Michele Deitch holds a joint appointment as a distinguished senior lecturer at the LBJ School and the Law School, and she directs LBJ's Prison and Jail Innovation Lab (PJIL), a policy resource center focused on the safe and humane treatment of people in custody. She is an attorney who has worked for over 35 years on criminal justice and juvenile justice policy issues with state and local government officials, corrections administrators, judges and advocates. She specializes in independent oversight of correctional institutions, prison and jail conditions, managing youth in custody, and youth in the adult criminal justice system. Deitch co-chairs the American Bar Association's Subcommittee on Correctional Oversight, and helped draft the ABA's Standards on the Treatment of Prisoners. Her publications include a report on the status of correctional oversight in the United States; a report about COVID deaths in custody in Texas; a report on COVID's effects on women in prisons and jails; and many reports on juvenile justice that have helped change the treatment of youth tried as adults.

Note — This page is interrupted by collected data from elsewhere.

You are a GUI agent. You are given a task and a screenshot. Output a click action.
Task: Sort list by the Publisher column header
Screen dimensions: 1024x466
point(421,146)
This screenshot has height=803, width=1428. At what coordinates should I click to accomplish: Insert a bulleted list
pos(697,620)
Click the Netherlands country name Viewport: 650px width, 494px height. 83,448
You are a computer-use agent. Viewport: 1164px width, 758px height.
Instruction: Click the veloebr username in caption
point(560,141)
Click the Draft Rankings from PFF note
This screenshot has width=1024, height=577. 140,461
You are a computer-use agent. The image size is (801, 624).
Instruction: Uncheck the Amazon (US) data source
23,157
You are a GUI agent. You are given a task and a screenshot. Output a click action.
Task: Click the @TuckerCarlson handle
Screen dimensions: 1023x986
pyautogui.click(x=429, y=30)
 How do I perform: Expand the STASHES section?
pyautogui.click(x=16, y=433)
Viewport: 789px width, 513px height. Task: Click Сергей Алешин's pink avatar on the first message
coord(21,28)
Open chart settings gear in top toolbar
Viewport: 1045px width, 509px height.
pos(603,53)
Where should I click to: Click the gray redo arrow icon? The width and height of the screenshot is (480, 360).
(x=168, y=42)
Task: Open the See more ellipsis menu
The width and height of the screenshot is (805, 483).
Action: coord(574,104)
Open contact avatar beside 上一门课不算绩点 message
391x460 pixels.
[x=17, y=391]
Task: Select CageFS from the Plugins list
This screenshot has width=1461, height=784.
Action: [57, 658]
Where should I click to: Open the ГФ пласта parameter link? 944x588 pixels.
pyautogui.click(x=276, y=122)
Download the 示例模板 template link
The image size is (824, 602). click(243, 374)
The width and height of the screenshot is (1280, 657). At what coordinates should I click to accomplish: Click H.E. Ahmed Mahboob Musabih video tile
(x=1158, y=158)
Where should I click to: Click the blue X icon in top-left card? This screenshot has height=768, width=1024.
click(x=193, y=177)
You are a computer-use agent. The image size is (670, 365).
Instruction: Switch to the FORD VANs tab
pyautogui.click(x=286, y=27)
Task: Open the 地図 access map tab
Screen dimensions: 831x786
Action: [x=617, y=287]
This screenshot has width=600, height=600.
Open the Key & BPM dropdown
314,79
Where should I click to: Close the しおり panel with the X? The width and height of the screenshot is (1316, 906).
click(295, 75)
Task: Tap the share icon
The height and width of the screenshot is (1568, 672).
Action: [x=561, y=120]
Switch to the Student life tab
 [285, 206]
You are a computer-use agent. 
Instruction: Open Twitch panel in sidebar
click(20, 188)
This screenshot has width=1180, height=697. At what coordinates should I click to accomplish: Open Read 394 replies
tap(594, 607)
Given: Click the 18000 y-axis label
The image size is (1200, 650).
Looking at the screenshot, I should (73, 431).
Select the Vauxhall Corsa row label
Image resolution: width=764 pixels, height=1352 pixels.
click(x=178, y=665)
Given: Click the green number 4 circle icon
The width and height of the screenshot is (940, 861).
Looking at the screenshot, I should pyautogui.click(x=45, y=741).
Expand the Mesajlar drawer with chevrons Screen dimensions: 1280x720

Deitch's work has impacted public policy through legislative testimony and work with key legislators, including on Texas's Sandra Bland Act. Prior to entering academia, she served as a federal court-appointed monitor of conditions in the Texas prison system, policy director of Texas's sentencing commission, general counsel to the Texas Senate Criminal Justice Committee, and consultant to justice system agencies around the country. Her TEDx talk, "Why are we trying kids as adults?" was named a TEDx Editor's Pick in January 2015.
Her teaching awards include being named to the 2019 Texas 10 list of the most inspiring professors at UT Austin. She has been a Soros Senior Justice Fellow, and recieved the 2019 Flame Award from the National Association for Civilian Oversight of Law Enforcement (NACOLE).